2. La esperanza de los “alegres” o esperanza a flor de piel: es esa predisposición hacia lo positivo que tiende a ser, en mucha gente, espontánea, natural, estructural. Es la propia de ese tipo de personas que parecen estar siempre alegres. Pienso que tiene mucho de “recepción” agradecida por lo dado y lo experimentado. Es la de quienes se conforman con poco aparentemente. La nota de poder de la esperanza, en estos casos, viene aparentemente más de afuera: la vida es bella y hay antena para tener esperanza.
3. La esperanza de proporcionalidad: la de los que tienen cierta relación de proporcionalidad entre los medios y los fines puestos en juego de expectativa. Se trata de un optimismo más racional. Sería una suerte de optimismo con buenos fundamentos. Existe una proporcionalidad entre lo que se pone en juego y lo que se busca. Encaja con la definición de Aristóteles de la esperanza como el sueño de un hombre despierto. Es un optimismo moderado, medido, razonado, puede ser calculado. Sopesa el “escenario”, lee la realidad, apuesta en relación. Esta esperanza de proporcionalidad quizá sea la más baja entre los argentinos en este tramo de la historia.
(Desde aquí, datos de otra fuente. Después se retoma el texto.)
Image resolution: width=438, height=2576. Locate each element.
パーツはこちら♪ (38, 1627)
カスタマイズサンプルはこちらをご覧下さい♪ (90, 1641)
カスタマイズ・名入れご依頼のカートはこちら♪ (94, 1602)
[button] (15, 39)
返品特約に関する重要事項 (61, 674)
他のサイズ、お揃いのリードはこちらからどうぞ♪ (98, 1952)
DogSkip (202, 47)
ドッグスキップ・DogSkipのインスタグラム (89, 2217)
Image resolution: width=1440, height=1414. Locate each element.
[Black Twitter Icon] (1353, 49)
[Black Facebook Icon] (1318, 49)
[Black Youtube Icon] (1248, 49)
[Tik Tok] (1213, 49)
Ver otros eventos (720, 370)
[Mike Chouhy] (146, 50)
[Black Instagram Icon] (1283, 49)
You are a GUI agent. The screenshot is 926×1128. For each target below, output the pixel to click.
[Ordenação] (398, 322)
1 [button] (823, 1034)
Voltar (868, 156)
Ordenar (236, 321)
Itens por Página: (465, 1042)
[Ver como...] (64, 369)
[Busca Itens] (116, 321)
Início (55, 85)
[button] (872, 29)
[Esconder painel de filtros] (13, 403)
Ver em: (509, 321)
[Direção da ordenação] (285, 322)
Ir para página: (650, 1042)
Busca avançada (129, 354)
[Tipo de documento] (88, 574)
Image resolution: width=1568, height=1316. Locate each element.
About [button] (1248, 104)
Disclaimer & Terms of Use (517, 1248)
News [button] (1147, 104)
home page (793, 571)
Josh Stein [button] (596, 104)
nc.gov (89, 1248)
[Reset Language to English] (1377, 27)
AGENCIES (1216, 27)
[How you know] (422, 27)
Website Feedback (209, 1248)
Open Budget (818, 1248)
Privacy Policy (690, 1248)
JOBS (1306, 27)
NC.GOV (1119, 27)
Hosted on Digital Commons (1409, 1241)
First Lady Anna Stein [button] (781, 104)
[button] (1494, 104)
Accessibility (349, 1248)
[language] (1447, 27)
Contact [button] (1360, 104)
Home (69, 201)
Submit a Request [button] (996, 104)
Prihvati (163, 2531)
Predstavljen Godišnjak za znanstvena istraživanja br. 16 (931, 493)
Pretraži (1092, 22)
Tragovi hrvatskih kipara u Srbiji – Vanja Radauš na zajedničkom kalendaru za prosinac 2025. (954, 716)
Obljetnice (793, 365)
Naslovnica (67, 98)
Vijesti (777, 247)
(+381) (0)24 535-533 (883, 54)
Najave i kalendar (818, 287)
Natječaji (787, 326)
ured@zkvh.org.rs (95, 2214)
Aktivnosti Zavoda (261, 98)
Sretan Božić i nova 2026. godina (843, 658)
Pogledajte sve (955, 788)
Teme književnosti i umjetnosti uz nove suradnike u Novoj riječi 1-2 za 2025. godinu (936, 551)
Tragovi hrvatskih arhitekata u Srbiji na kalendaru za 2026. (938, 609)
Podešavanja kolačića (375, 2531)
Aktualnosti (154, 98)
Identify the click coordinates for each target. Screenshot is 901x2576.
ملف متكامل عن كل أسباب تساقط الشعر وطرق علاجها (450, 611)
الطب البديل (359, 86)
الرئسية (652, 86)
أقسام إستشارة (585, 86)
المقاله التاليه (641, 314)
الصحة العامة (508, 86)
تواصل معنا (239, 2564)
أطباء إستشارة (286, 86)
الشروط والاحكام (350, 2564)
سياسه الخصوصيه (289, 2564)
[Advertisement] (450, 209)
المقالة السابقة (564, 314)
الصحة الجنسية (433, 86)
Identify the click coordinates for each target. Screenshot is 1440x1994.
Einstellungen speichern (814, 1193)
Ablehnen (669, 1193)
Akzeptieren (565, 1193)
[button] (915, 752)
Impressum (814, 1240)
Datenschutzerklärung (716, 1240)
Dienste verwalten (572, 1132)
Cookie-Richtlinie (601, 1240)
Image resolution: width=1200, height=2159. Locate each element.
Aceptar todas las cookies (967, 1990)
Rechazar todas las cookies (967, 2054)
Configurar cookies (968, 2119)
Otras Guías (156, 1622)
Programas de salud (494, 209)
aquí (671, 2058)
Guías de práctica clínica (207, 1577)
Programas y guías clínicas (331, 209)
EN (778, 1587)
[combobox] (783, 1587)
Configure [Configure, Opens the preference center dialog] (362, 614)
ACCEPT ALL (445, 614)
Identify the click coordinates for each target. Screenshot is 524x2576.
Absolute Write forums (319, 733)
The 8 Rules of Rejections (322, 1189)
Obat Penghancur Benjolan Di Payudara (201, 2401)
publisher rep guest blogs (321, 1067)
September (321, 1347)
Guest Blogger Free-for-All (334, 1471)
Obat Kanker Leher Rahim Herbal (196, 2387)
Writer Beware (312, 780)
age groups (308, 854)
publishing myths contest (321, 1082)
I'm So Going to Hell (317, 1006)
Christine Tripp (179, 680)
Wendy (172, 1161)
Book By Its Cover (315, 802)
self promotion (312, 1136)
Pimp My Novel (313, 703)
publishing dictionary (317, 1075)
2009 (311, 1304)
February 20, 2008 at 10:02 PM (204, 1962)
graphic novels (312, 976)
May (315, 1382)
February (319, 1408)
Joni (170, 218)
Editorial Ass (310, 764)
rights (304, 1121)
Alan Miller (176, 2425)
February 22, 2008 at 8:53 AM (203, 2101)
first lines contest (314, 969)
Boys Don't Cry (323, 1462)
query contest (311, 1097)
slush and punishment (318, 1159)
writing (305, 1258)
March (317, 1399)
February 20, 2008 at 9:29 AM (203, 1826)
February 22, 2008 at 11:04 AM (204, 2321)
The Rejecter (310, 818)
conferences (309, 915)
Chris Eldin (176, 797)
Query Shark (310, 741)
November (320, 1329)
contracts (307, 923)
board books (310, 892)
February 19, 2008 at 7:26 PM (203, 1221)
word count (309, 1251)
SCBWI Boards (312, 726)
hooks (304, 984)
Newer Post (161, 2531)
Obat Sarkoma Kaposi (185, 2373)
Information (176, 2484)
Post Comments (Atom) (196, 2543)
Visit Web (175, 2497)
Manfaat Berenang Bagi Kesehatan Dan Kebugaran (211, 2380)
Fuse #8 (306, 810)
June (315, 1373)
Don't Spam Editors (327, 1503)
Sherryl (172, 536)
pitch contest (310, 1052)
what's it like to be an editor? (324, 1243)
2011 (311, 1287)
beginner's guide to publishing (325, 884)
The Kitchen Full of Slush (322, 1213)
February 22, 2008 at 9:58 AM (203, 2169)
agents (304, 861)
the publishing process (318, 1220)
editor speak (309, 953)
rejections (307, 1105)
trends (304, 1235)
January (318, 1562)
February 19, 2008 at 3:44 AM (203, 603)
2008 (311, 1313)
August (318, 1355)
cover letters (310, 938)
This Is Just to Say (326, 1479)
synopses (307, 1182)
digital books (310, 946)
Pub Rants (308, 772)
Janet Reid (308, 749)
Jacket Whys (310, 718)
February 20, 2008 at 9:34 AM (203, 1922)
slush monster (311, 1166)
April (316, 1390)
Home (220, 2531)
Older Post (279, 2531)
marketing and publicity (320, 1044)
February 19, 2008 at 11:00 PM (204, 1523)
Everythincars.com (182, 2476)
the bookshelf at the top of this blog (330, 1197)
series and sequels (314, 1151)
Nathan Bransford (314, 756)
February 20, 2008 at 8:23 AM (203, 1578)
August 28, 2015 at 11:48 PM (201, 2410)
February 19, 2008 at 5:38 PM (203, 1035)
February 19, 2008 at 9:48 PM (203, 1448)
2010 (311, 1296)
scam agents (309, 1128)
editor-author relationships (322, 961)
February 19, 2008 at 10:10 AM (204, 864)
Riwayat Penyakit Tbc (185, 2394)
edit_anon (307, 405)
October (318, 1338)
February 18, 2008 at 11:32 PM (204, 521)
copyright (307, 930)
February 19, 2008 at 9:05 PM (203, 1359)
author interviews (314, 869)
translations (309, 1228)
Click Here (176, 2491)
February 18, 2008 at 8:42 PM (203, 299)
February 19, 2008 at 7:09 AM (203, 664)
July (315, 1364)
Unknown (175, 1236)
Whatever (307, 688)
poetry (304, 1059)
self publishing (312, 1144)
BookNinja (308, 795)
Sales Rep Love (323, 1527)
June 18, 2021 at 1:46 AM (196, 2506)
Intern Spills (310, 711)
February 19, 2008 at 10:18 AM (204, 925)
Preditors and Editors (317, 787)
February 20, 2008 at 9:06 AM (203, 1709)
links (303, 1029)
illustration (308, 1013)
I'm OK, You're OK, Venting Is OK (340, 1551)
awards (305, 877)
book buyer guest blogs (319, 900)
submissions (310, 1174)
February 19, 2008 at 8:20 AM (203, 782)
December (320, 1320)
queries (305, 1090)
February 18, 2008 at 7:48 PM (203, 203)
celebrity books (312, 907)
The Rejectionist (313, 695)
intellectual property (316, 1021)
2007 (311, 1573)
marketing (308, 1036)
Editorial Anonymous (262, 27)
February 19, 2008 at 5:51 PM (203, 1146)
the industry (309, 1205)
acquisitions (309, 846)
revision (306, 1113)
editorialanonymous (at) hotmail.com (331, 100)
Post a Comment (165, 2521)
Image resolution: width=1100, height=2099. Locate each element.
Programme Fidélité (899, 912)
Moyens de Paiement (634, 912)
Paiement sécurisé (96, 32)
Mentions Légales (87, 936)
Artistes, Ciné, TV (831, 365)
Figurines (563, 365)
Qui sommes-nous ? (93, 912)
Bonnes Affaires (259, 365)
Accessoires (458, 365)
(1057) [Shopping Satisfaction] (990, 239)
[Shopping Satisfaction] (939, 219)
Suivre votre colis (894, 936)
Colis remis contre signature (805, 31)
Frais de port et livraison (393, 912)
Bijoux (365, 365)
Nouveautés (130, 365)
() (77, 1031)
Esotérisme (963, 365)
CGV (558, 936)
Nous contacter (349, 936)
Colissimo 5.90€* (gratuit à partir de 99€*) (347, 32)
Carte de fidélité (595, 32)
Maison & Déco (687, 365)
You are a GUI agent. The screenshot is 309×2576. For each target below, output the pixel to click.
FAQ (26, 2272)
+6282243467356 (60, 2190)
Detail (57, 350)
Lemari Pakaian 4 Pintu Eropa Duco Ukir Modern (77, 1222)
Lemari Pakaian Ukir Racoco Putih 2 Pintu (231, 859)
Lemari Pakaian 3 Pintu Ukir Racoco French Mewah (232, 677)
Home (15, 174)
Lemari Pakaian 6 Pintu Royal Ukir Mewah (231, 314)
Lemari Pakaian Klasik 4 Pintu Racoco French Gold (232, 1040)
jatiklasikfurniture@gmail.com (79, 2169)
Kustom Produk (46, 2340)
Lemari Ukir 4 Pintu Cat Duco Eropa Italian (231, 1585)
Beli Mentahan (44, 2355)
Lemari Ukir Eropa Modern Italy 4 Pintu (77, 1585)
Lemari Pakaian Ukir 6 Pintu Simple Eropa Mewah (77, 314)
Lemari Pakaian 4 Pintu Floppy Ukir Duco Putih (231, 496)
Ahora bien, podríamos decir que existen dos formas impuras o defectuosas de esperanza. En realidad, son falsas esperanzas o esperanzas disfrazadas: la basada en la ilusión y la fundada en el autoengaño: la primera, la ilusoria, se asienta en el error o falsedad de un salvador trucho o en el ideologismo, o en la riqueza material o en que alguien desde la política “nos salvará”. Es decir, es la esperanza basada en la confianza en alguien o en algo que no merece confianza o que, simplemente, se funda en una falsa promesa o en una abierta mentira. Esta forma deformada de esperanza genera mucha frustración porque, como toda mentira, no es sostenible en el largo plazo.
La falsa esperanza en su versión “autoengaño” es la de los que no quieren ver la realidad por más evidencias que vean. Se quieren convencer de que hay esperanzas o que la realidad no es lo que todos los indicios e indicadores señalan. ¡Queda claro, entonces, que, a la esperanza, conviene saber ayudarla!
Permítanme terminar transcribiendo el primer párrafo de la introducción al libro de Martín Descalzo, dónde éste afirma: “Dicen que la gran enfermedad de este mundo es a falta de fe o la crisis moral que atraviesa. No lo creo. Me temo que en nuestro mundo lo que está agonizante es la esperanza, las ganas de vivir y luchar, el redescubrimiento de las infinitas zonas luminosas que hay en las gentes y en las cosas que nos rodean” (Introducción al libro Razones para la esperanza). ¡Que Dios nos bendiga y nos permita contagiar esperanza!